#### [PROBLEM]
Reproduce each line of the following material verbatim.

#### [SUPPLIED MATERIAL]
════════════════════

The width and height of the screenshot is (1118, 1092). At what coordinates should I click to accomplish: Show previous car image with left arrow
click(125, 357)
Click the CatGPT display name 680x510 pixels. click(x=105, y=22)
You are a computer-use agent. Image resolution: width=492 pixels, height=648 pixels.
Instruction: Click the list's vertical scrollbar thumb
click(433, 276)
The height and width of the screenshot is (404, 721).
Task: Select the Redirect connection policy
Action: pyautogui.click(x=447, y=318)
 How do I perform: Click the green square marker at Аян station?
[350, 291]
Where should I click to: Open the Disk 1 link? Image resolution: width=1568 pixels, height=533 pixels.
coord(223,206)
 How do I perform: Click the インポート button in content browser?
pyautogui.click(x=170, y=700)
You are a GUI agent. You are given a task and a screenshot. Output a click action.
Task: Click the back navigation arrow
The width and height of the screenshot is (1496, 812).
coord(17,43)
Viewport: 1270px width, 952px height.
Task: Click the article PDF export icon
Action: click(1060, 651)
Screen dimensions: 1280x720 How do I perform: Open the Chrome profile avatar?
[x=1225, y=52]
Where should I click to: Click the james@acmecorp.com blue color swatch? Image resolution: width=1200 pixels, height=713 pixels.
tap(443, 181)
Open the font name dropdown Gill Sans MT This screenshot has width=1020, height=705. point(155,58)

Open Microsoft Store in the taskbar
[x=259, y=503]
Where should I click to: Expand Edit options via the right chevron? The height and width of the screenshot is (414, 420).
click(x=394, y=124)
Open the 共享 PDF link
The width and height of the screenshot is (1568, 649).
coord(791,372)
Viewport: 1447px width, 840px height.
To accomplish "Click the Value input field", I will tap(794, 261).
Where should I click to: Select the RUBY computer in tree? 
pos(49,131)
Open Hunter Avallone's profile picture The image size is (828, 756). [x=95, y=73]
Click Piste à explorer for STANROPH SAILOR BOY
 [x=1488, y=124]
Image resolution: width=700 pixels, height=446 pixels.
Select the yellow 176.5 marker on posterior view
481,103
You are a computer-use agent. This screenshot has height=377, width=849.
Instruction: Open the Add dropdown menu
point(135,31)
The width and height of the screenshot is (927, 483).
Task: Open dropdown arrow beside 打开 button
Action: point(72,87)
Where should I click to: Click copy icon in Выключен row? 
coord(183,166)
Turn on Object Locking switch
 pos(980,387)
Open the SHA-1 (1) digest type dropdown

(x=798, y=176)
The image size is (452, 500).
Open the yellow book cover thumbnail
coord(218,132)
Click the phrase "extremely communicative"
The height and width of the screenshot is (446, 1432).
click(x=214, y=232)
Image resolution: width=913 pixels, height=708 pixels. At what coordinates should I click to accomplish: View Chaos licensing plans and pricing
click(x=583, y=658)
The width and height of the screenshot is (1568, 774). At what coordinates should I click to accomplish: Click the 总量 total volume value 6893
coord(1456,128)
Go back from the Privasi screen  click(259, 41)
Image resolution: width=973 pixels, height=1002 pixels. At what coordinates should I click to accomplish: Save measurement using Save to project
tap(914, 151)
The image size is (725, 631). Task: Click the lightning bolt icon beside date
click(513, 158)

════════════════════

#### [OUTPUT]
The width and height of the screenshot is (1118, 1092). At what coordinates should I click to accomplish: Show previous car image with left arrow
click(125, 357)
Click the CatGPT display name 680x510 pixels. click(x=105, y=22)
You are a computer-use agent. Image resolution: width=492 pixels, height=648 pixels.
Instruction: Click the list's vertical scrollbar thumb
click(433, 276)
The height and width of the screenshot is (404, 721).
Task: Select the Redirect connection policy
Action: pyautogui.click(x=447, y=318)
 How do I perform: Click the green square marker at Аян station?
[350, 291]
Where should I click to: Open the Disk 1 link? Image resolution: width=1568 pixels, height=533 pixels.
coord(223,206)
 How do I perform: Click the インポート button in content browser?
pyautogui.click(x=170, y=700)
You are a GUI agent. You are given a task and a screenshot. Output a click action.
Task: Click the back navigation arrow
The width and height of the screenshot is (1496, 812).
coord(17,43)
Viewport: 1270px width, 952px height.
Task: Click the article PDF export icon
Action: click(1060, 651)
Screen dimensions: 1280x720 How do I perform: Open the Chrome profile avatar?
[x=1225, y=52]
Where should I click to: Click the james@acmecorp.com blue color swatch? Image resolution: width=1200 pixels, height=713 pixels.
tap(443, 181)
Open the font name dropdown Gill Sans MT This screenshot has width=1020, height=705. point(155,58)

Open Microsoft Store in the taskbar
[x=259, y=503]
Where should I click to: Expand Edit options via the right chevron? The height and width of the screenshot is (414, 420).
click(x=394, y=124)
Open the 共享 PDF link
The width and height of the screenshot is (1568, 649).
coord(791,372)
Viewport: 1447px width, 840px height.
To accomplish "Click the Value input field", I will tap(794, 261).
Where should I click to: Select the RUBY computer in tree? 
pos(49,131)
Open Hunter Avallone's profile picture The image size is (828, 756). [x=95, y=73]
Click Piste à explorer for STANROPH SAILOR BOY
 [x=1488, y=124]
Image resolution: width=700 pixels, height=446 pixels.
Select the yellow 176.5 marker on posterior view
481,103
You are a computer-use agent. This screenshot has height=377, width=849.
Instruction: Open the Add dropdown menu
point(135,31)
The width and height of the screenshot is (927, 483).
Task: Open dropdown arrow beside 打开 button
Action: point(72,87)
Where should I click to: Click copy icon in Выключен row? 
coord(183,166)
Turn on Object Locking switch
 pos(980,387)
Open the SHA-1 (1) digest type dropdown

(x=798, y=176)
The image size is (452, 500).
Open the yellow book cover thumbnail
coord(218,132)
Click the phrase "extremely communicative"
The height and width of the screenshot is (446, 1432).
click(x=214, y=232)
Image resolution: width=913 pixels, height=708 pixels. At what coordinates should I click to accomplish: View Chaos licensing plans and pricing
click(x=583, y=658)
The width and height of the screenshot is (1568, 774). At what coordinates should I click to accomplish: Click the 总量 total volume value 6893
coord(1456,128)
Go back from the Privasi screen  click(259, 41)
Image resolution: width=973 pixels, height=1002 pixels. At what coordinates should I click to accomplish: Save measurement using Save to project
tap(914, 151)
The image size is (725, 631). Task: Click the lightning bolt icon beside date
click(513, 158)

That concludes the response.